* EXERCISE: Write the records out again, exactly.

* RECORD EXTRACTS:

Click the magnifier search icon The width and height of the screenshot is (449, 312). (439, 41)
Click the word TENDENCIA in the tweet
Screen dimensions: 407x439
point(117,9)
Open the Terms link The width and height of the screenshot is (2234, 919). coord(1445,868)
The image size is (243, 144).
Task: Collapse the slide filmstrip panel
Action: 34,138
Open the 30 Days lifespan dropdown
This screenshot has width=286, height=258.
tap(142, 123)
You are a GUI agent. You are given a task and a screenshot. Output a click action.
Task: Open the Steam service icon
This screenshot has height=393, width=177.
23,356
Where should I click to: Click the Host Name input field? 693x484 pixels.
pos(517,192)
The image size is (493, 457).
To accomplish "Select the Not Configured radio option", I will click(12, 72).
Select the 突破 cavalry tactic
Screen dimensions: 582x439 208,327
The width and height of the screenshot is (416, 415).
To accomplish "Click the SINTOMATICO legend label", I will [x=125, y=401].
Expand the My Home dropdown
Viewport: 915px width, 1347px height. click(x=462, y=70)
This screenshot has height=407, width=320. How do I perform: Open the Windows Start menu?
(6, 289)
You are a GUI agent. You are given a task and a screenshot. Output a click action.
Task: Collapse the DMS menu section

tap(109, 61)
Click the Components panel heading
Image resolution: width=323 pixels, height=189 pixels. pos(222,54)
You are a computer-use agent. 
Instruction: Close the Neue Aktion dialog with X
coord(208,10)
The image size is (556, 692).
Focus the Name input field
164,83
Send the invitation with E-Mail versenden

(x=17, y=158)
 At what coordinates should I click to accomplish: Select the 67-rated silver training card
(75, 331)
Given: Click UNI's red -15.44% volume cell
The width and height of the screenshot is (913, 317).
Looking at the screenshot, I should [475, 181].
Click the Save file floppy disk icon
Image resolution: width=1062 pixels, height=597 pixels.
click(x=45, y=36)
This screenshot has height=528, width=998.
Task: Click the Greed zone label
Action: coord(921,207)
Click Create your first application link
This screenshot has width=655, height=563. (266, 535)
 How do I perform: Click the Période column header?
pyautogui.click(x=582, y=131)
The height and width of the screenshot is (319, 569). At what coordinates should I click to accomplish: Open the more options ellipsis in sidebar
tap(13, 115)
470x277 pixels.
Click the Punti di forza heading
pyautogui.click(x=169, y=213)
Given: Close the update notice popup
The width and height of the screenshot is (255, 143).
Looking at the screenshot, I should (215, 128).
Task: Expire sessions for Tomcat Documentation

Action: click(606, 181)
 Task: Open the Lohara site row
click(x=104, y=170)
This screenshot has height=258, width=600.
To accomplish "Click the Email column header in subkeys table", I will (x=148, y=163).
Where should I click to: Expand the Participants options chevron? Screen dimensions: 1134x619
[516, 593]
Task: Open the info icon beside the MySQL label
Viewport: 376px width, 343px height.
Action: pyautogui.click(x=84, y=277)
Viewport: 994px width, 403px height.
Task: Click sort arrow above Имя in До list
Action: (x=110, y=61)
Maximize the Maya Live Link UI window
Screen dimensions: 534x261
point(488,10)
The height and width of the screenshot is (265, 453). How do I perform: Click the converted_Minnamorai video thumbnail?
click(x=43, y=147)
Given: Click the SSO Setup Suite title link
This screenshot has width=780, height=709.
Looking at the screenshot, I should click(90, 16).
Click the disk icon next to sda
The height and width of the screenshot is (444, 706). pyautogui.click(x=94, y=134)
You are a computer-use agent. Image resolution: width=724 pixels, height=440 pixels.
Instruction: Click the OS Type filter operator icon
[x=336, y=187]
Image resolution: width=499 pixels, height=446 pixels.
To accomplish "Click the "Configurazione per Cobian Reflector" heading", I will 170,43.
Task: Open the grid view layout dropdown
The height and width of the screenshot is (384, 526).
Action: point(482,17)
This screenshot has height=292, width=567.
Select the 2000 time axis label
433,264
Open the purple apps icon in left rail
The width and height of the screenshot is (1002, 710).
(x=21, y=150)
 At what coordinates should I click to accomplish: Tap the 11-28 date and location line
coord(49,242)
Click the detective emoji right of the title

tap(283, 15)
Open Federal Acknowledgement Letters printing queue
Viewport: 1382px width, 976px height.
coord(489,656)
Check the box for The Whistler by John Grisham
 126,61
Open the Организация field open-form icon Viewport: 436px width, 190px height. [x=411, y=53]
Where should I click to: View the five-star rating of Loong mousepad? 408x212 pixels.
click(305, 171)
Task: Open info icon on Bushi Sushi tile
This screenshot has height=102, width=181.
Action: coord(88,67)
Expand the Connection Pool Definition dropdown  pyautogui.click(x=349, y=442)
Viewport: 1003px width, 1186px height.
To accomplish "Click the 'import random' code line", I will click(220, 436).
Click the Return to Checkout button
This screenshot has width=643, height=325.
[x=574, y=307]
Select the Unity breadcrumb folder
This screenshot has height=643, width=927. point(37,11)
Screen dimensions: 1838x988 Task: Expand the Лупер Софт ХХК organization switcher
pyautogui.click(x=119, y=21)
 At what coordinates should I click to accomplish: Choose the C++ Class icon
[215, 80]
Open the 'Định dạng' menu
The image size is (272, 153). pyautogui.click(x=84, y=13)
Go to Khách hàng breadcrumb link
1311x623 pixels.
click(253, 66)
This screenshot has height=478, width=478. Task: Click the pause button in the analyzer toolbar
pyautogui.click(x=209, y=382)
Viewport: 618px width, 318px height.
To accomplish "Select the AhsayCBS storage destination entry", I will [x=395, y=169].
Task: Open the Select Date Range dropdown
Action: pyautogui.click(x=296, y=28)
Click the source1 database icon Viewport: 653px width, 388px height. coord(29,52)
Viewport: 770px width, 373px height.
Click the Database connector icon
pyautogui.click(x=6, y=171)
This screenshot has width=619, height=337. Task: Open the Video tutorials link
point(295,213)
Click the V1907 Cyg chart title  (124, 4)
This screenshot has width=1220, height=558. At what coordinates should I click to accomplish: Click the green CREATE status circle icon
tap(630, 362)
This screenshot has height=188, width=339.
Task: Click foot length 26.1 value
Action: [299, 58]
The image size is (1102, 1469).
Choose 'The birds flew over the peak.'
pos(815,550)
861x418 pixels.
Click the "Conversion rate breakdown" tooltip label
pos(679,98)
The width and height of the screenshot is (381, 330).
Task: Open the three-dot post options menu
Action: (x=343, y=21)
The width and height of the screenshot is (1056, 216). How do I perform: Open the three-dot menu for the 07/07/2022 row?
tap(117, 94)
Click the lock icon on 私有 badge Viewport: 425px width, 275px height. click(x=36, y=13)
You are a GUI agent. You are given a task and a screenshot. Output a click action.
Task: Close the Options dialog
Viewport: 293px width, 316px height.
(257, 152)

* ANSWER AREA:
Click the magnifier search icon The width and height of the screenshot is (449, 312). (439, 41)
Click the word TENDENCIA in the tweet
Screen dimensions: 407x439
point(117,9)
Open the Terms link The width and height of the screenshot is (2234, 919). coord(1445,868)
The image size is (243, 144).
Task: Collapse the slide filmstrip panel
Action: 34,138
Open the 30 Days lifespan dropdown
This screenshot has width=286, height=258.
tap(142, 123)
You are a GUI agent. You are given a task and a screenshot. Output a click action.
Task: Open the Steam service icon
This screenshot has height=393, width=177.
23,356
Where should I click to: Click the Host Name input field? 693x484 pixels.
pos(517,192)
The image size is (493, 457).
To accomplish "Select the Not Configured radio option", I will click(12, 72).
Select the 突破 cavalry tactic
Screen dimensions: 582x439 208,327
The width and height of the screenshot is (416, 415).
To accomplish "Click the SINTOMATICO legend label", I will [x=125, y=401].
Expand the My Home dropdown
Viewport: 915px width, 1347px height. click(x=462, y=70)
This screenshot has height=407, width=320. How do I perform: Open the Windows Start menu?
(6, 289)
You are a GUI agent. You are given a task and a screenshot. Output a click action.
Task: Collapse the DMS menu section

tap(109, 61)
Click the Components panel heading
Image resolution: width=323 pixels, height=189 pixels. pos(222,54)
You are a computer-use agent. 
Instruction: Close the Neue Aktion dialog with X
coord(208,10)
The image size is (556, 692).
Focus the Name input field
164,83
Send the invitation with E-Mail versenden

(x=17, y=158)
 At what coordinates should I click to accomplish: Select the 67-rated silver training card
(75, 331)
Given: Click UNI's red -15.44% volume cell
The width and height of the screenshot is (913, 317).
Looking at the screenshot, I should [475, 181].
Click the Save file floppy disk icon
Image resolution: width=1062 pixels, height=597 pixels.
click(x=45, y=36)
This screenshot has height=528, width=998.
Task: Click the Greed zone label
Action: coord(921,207)
Click Create your first application link
This screenshot has width=655, height=563. (266, 535)
 How do I perform: Click the Période column header?
pyautogui.click(x=582, y=131)
The height and width of the screenshot is (319, 569). At what coordinates should I click to accomplish: Open the more options ellipsis in sidebar
tap(13, 115)
470x277 pixels.
Click the Punti di forza heading
pyautogui.click(x=169, y=213)
Given: Close the update notice popup
The width and height of the screenshot is (255, 143).
Looking at the screenshot, I should (215, 128).
Task: Expire sessions for Tomcat Documentation

Action: click(606, 181)
 Task: Open the Lohara site row
click(x=104, y=170)
This screenshot has height=258, width=600.
To accomplish "Click the Email column header in subkeys table", I will (x=148, y=163).
Where should I click to: Expand the Participants options chevron? Screen dimensions: 1134x619
[516, 593]
Task: Open the info icon beside the MySQL label
Viewport: 376px width, 343px height.
Action: pyautogui.click(x=84, y=277)
Viewport: 994px width, 403px height.
Task: Click sort arrow above Имя in До list
Action: (x=110, y=61)
Maximize the Maya Live Link UI window
Screen dimensions: 534x261
point(488,10)
The height and width of the screenshot is (265, 453). How do I perform: Click the converted_Minnamorai video thumbnail?
click(x=43, y=147)
Given: Click the SSO Setup Suite title link
This screenshot has width=780, height=709.
Looking at the screenshot, I should click(90, 16).
Click the disk icon next to sda
The height and width of the screenshot is (444, 706). pyautogui.click(x=94, y=134)
You are a computer-use agent. Image resolution: width=724 pixels, height=440 pixels.
Instruction: Click the OS Type filter operator icon
[x=336, y=187]
Image resolution: width=499 pixels, height=446 pixels.
To accomplish "Click the "Configurazione per Cobian Reflector" heading", I will 170,43.
Task: Open the grid view layout dropdown
The height and width of the screenshot is (384, 526).
Action: point(482,17)
This screenshot has height=292, width=567.
Select the 2000 time axis label
433,264
Open the purple apps icon in left rail
The width and height of the screenshot is (1002, 710).
(x=21, y=150)
 At what coordinates should I click to accomplish: Tap the 11-28 date and location line
coord(49,242)
Click the detective emoji right of the title

tap(283, 15)
Open Federal Acknowledgement Letters printing queue
Viewport: 1382px width, 976px height.
coord(489,656)
Check the box for The Whistler by John Grisham
 126,61
Open the Организация field open-form icon Viewport: 436px width, 190px height. [x=411, y=53]
Where should I click to: View the five-star rating of Loong mousepad? 408x212 pixels.
click(305, 171)
Task: Open info icon on Bushi Sushi tile
This screenshot has height=102, width=181.
Action: coord(88,67)
Expand the Connection Pool Definition dropdown  pyautogui.click(x=349, y=442)
Viewport: 1003px width, 1186px height.
To accomplish "Click the 'import random' code line", I will click(220, 436).
Click the Return to Checkout button
This screenshot has width=643, height=325.
[x=574, y=307]
Select the Unity breadcrumb folder
This screenshot has height=643, width=927. point(37,11)
Screen dimensions: 1838x988 Task: Expand the Лупер Софт ХХК organization switcher
pyautogui.click(x=119, y=21)
 At what coordinates should I click to accomplish: Choose the C++ Class icon
[215, 80]
Open the 'Định dạng' menu
The image size is (272, 153). pyautogui.click(x=84, y=13)
Go to Khách hàng breadcrumb link
1311x623 pixels.
click(253, 66)
This screenshot has height=478, width=478. Task: Click the pause button in the analyzer toolbar
pyautogui.click(x=209, y=382)
Viewport: 618px width, 318px height.
To accomplish "Select the AhsayCBS storage destination entry", I will [x=395, y=169].
Task: Open the Select Date Range dropdown
Action: pyautogui.click(x=296, y=28)
Click the source1 database icon Viewport: 653px width, 388px height. coord(29,52)
Viewport: 770px width, 373px height.
Click the Database connector icon
pyautogui.click(x=6, y=171)
This screenshot has width=619, height=337. Task: Open the Video tutorials link
point(295,213)
Click the V1907 Cyg chart title  (124, 4)
This screenshot has width=1220, height=558. At what coordinates should I click to accomplish: Click the green CREATE status circle icon
tap(630, 362)
This screenshot has height=188, width=339.
Task: Click foot length 26.1 value
Action: [299, 58]
The image size is (1102, 1469).
Choose 'The birds flew over the peak.'
pos(815,550)
861x418 pixels.
Click the "Conversion rate breakdown" tooltip label
pos(679,98)
The width and height of the screenshot is (381, 330).
Task: Open the three-dot post options menu
Action: (x=343, y=21)
The width and height of the screenshot is (1056, 216). How do I perform: Open the three-dot menu for the 07/07/2022 row?
tap(117, 94)
Click the lock icon on 私有 badge Viewport: 425px width, 275px height. click(x=36, y=13)
You are a GUI agent. You are given a task and a screenshot. Output a click action.
Task: Close the Options dialog
Viewport: 293px width, 316px height.
(257, 152)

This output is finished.